What you are asked to do =
Quote every entry word for word.

Material supplied =
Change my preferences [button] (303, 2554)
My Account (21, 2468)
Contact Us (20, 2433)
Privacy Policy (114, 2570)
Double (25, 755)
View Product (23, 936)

Written response =
Change my preferences [button] (303, 2554)
My Account (21, 2468)
Contact Us (20, 2433)
Privacy Policy (114, 2570)
Double (25, 755)
View Product (23, 936)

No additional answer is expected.